Tuesday, September 2, 2008
Last week's Media Diversity Forum, organised by the Human Rights Commission and the Pacific Media Centre on the Nga Wai o Horotiu marae (AUT), was a success with the highlights being Tagata Pasifika's Taualeo'o Stephen Stehlin and Asia Downunder's Bharat Jamnadas. Not too many palagi mainstream media movers, but plenty of Pasifika shakers ... and a host of brown students! None of the eight tenured palagi journalism staff from AUT were there - all "too busy" to get a fresh view outside the square. If j-schools can't set the pace, then what hope is there for changes out there in mahogany row? Fiji-born Jamnadas regaled the audience with amusing anecdotes of resistance in mainstream TV because of his "accent" and experiences, but gave an insightful account of the progress of a programme that leaves TV3's Sunrise, for example, for dead. His experiences echoed those of many Pacific journalists who have migrated to NZ from the region with strong reputations but battle to even get a look in with monocultural newsrooms. (And his story was picked up as lead "highlights" item on AMIC's Alternative Media portal in Singapore. Scoop also linked to the PMC coverage).

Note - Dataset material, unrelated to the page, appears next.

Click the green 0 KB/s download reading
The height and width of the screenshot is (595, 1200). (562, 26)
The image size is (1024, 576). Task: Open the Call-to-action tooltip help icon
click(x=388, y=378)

Sometimes Pacific journos eventually get a break, like Rebecca Singh as weekend news anchor of TV3. She was the best news presenter on Fiji TV, and she's now the best on TV3 too, if only they would fully recognise it. Cafe Pacific reckons she should quit NZ and team up with Al Jazeera, the best Asia-Pacific news programme broadcast in this country (but only scheduled snippets on Triangle) by far! Sometimes the Pasifika expatriates head back again, like Fiji's best political reporter, Riyaz Sayed-Kaiyum, who ended up back in Suva as Radio Fiji's CEO after a stint with Asia Downunder. But this political appointment created a loss to the journalism cutting-edge.
During the forum, a couple of new Pacific media books were launched by Race Relations Commissioner Joris de Bres - Media and Development (25 Pacific contributors) and South Pacific Islands Communication (15 contributors) were "courageous" publications, he said. What a contrast with the single so-called "Diversity" chapter in the recently revised edition of the JTO journalism textbook Intro - this is so underdone it isn't much use as a teaching resource. Incidentally, congratulations to Justin Latif (Western Leader) and Melissa Davies (TV3) who won runner-up prizes in the Whitireia diversity reporting award this week - both AUT graduates and they were among the AUT graduates and current students who made up half the award shortlist, far more than any other j-school. Picture: Alan Koon.